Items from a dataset
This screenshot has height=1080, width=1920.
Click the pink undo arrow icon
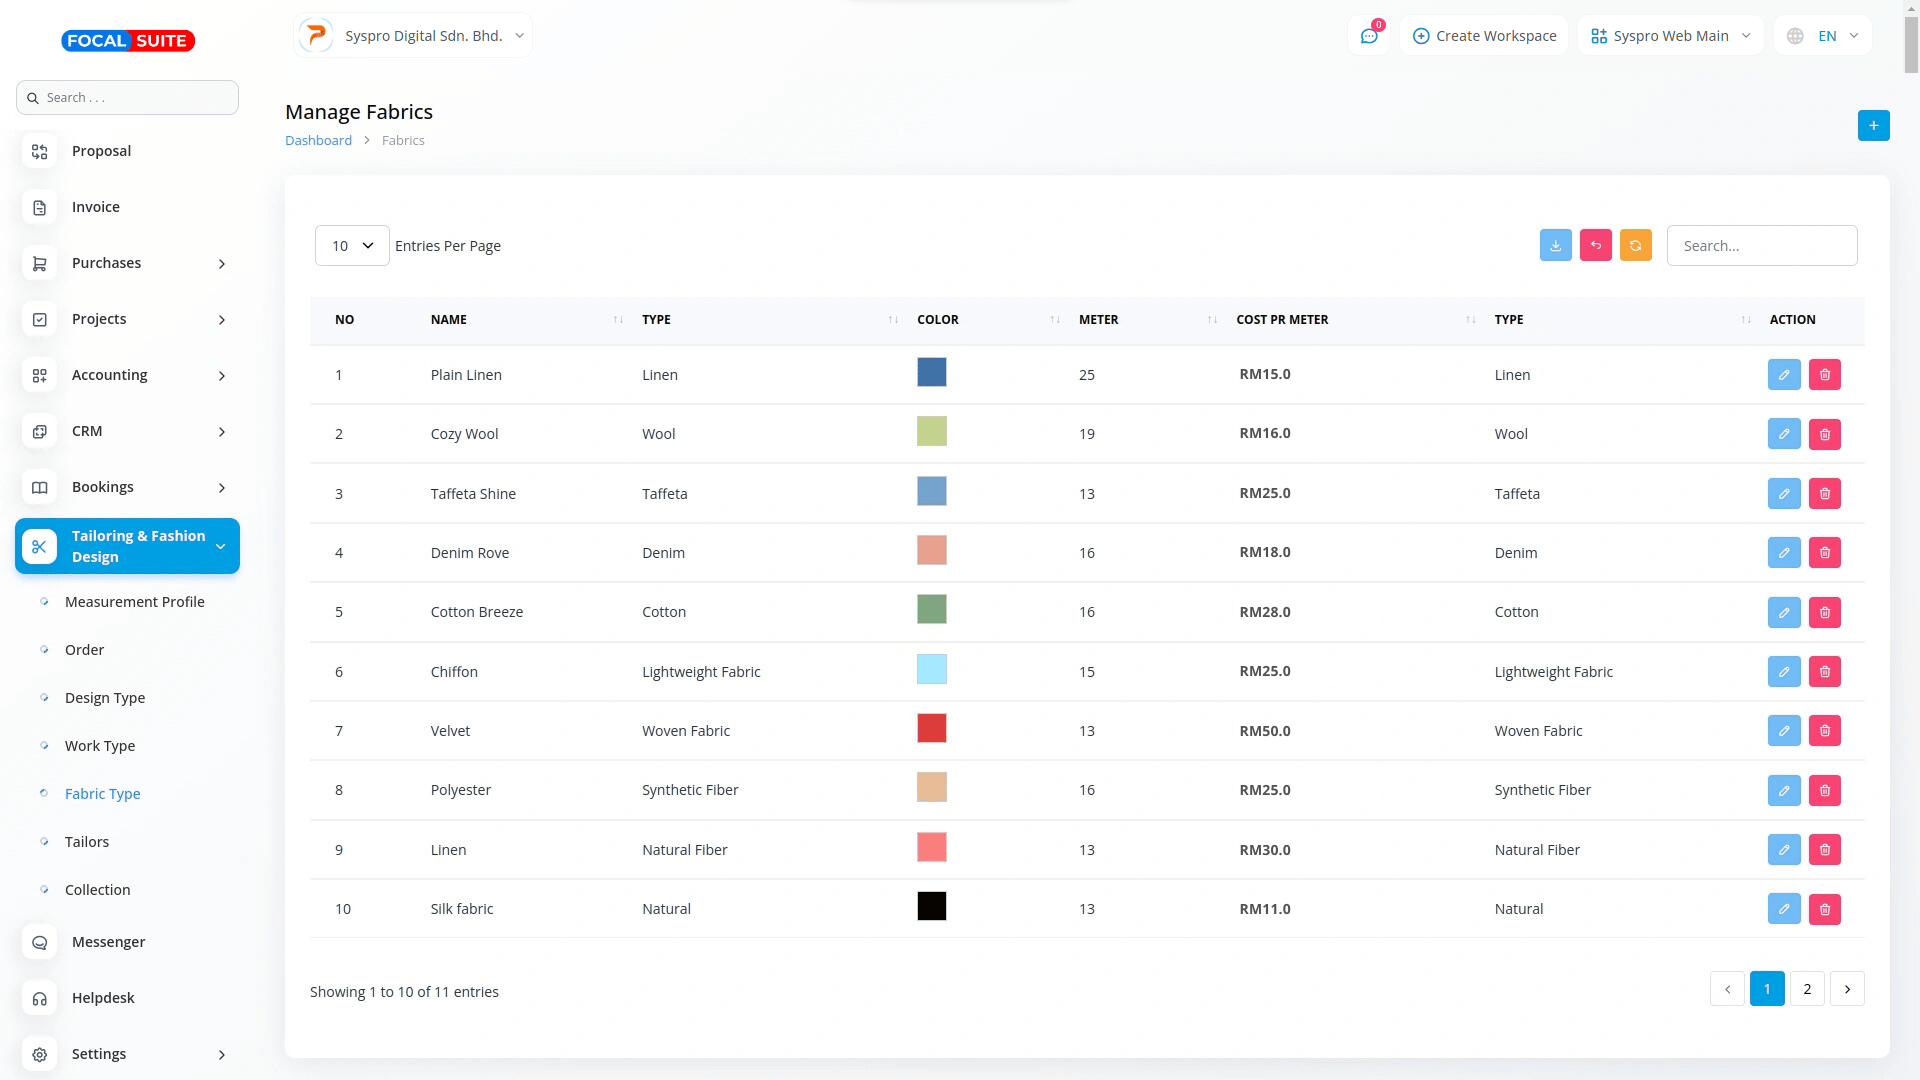coord(1595,245)
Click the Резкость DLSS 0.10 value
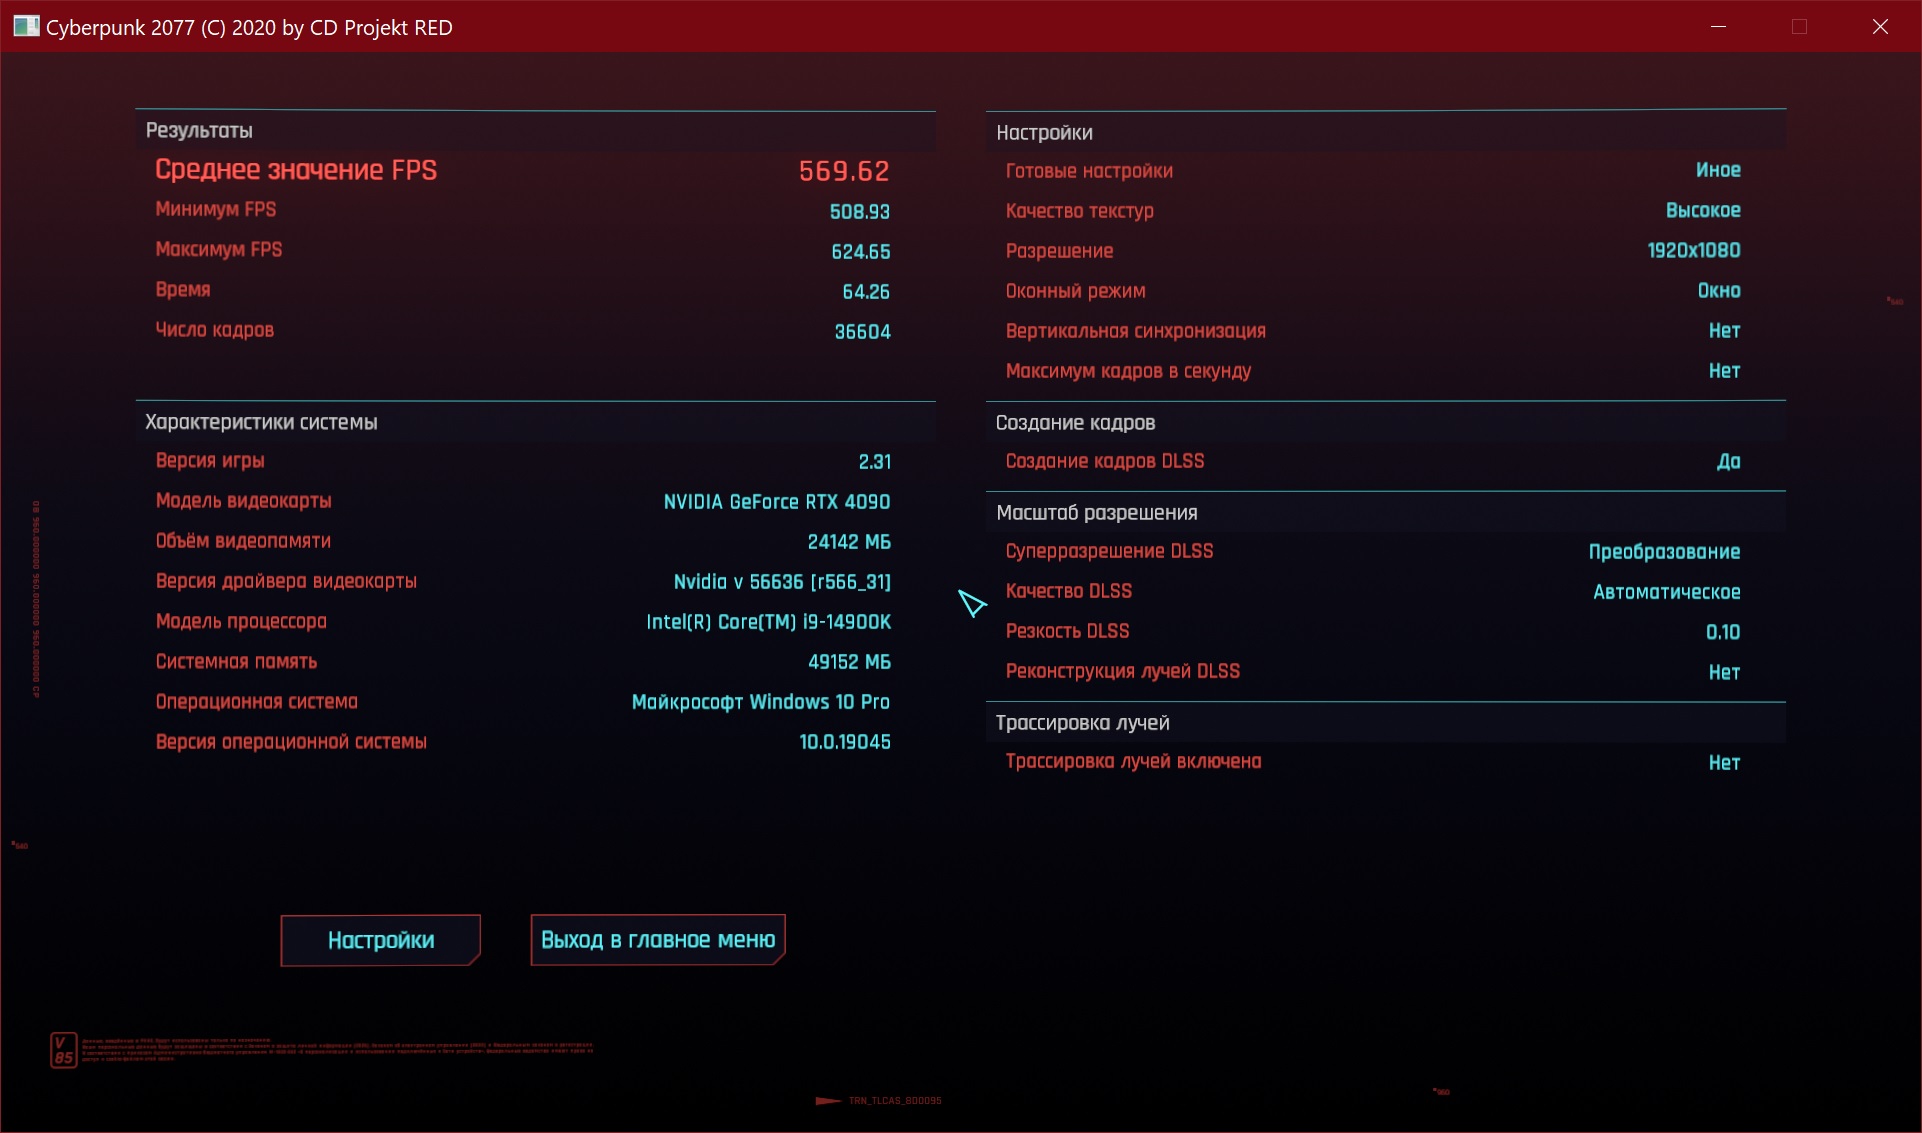Viewport: 1922px width, 1133px height. coord(1722,632)
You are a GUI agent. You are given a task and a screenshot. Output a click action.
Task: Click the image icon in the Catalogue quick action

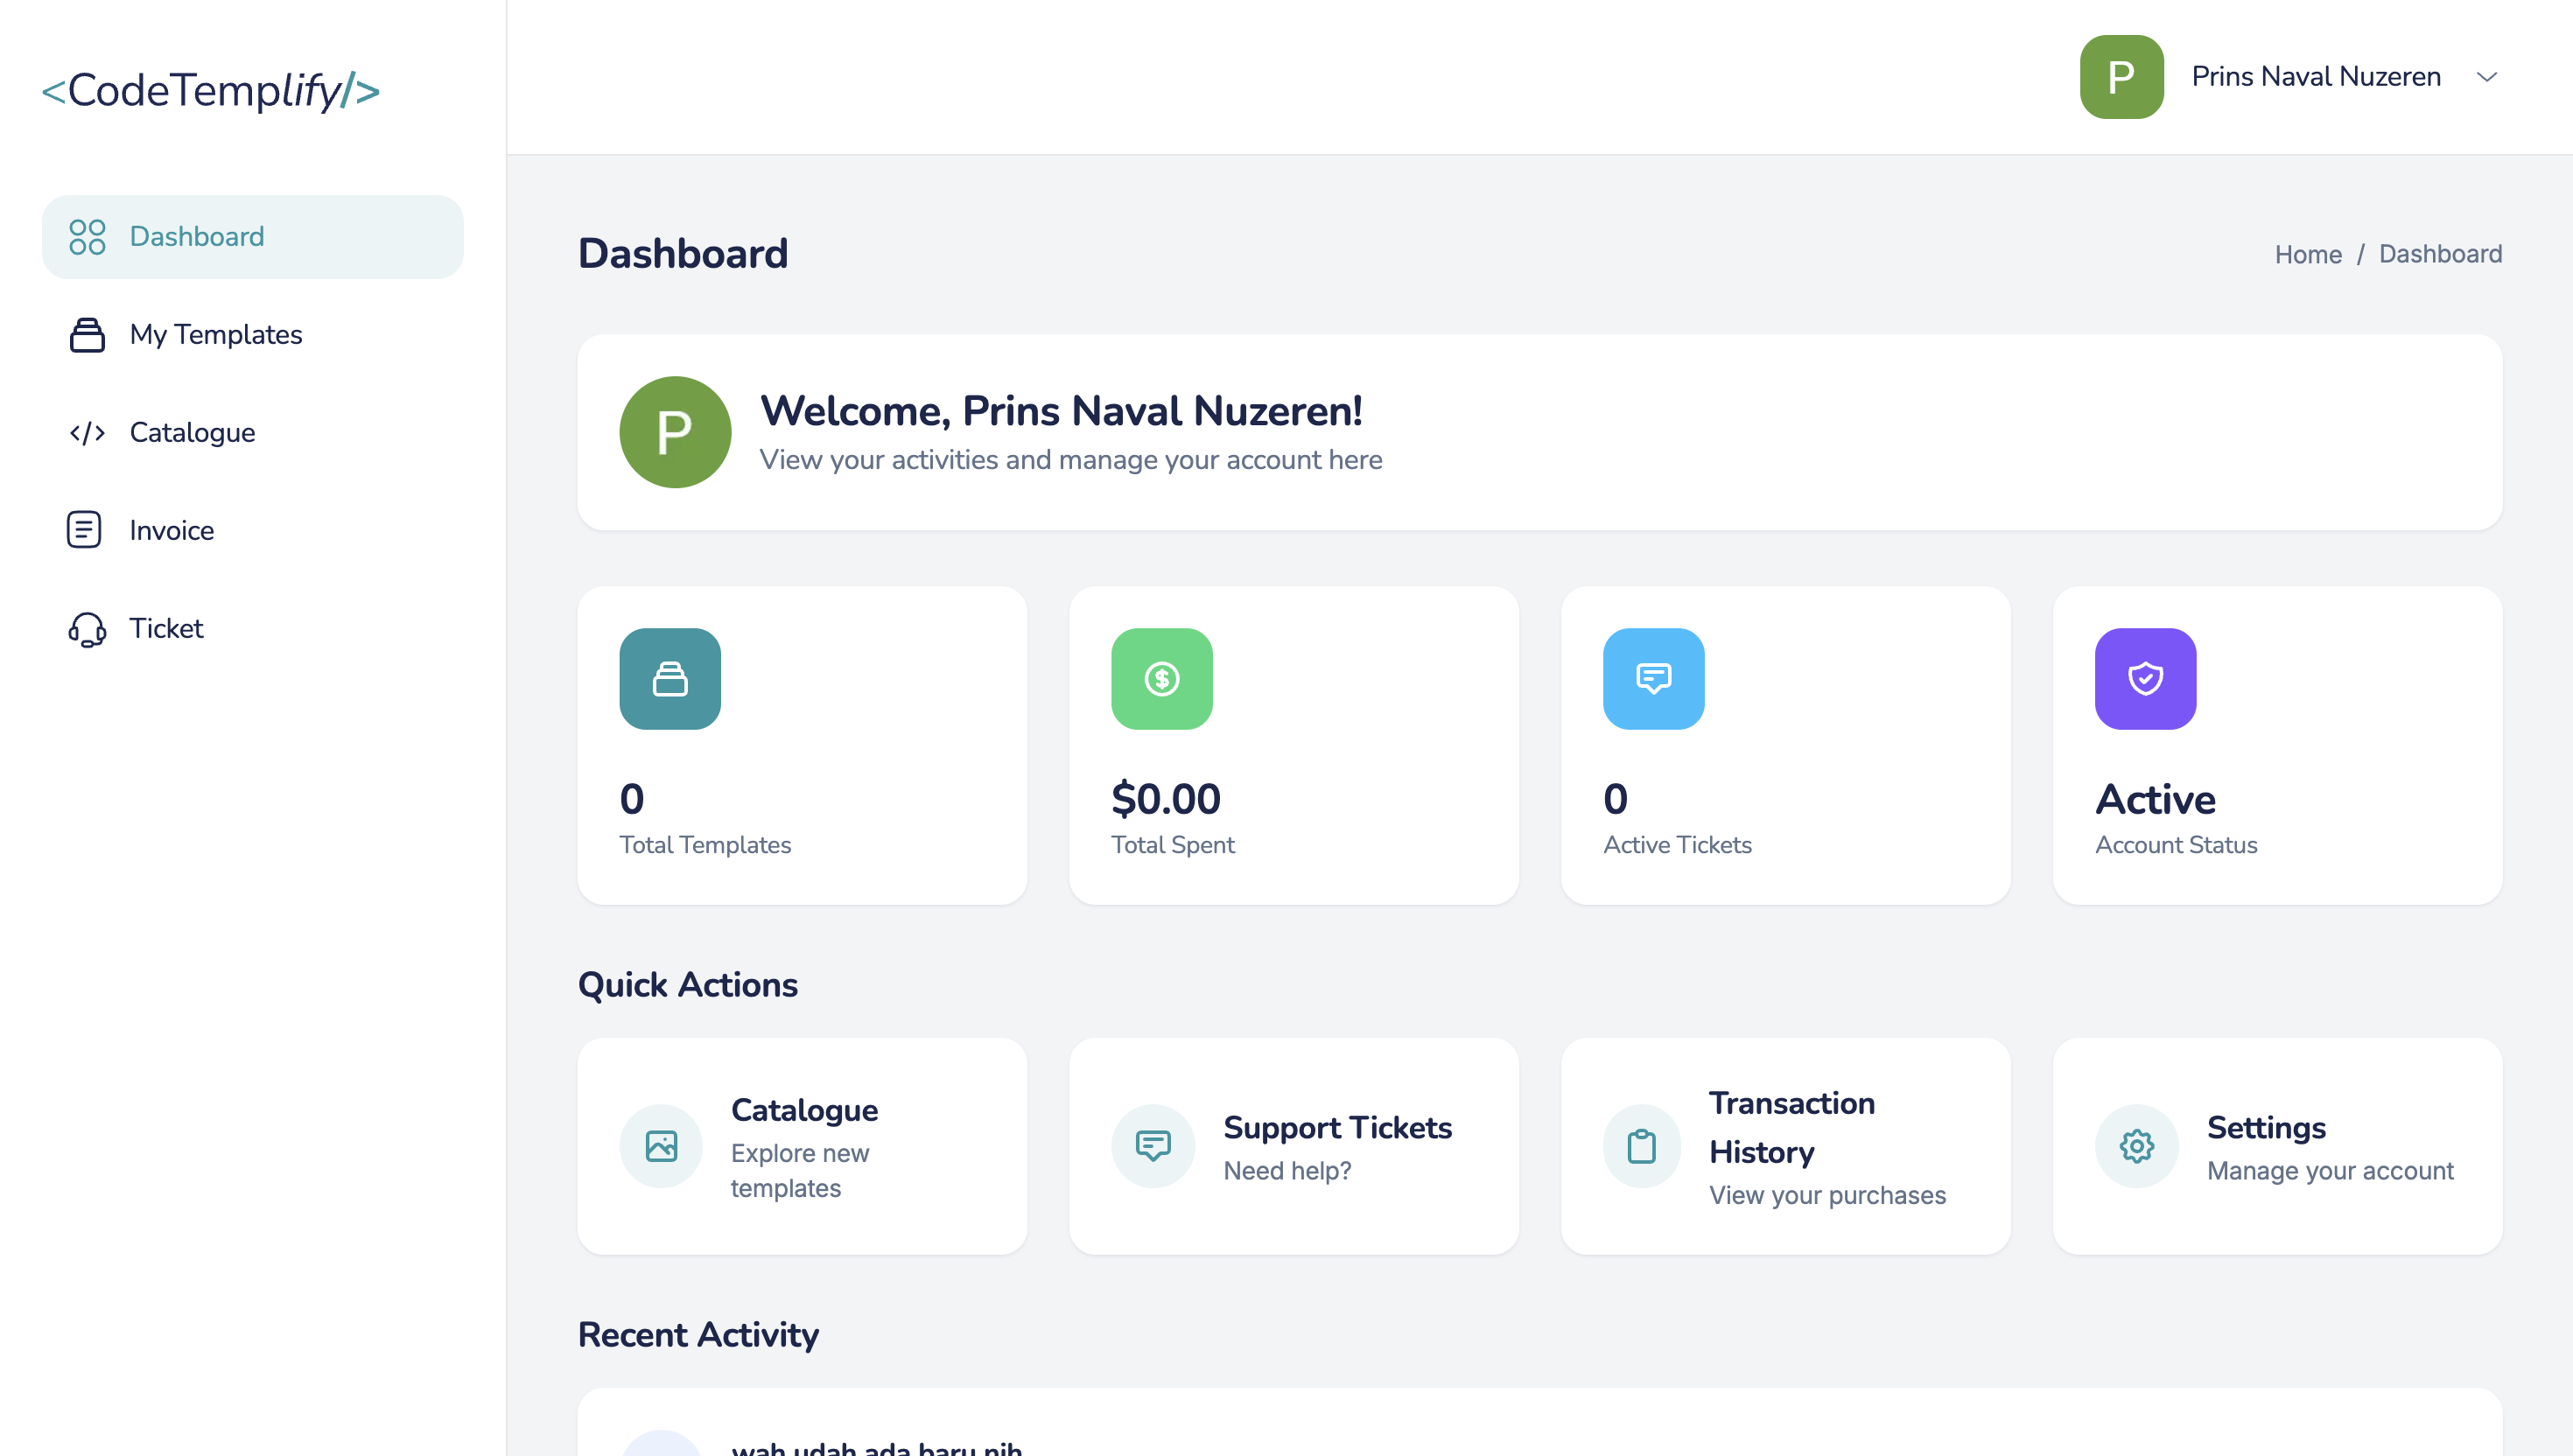pos(662,1146)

--- What you are asked to do ---
The response must repeat all the lines above exactly and include no pictures.

--- Result of this task ---
This screenshot has height=1080, width=1920.
Click the pink undo arrow icon
coord(1595,245)
Click the Резкость DLSS 0.10 value
Viewport: 1922px width, 1133px height. coord(1722,632)
You are a GUI agent. You are given a task and a screenshot. Output a click action.
Task: Click the image icon in the Catalogue quick action

pos(662,1146)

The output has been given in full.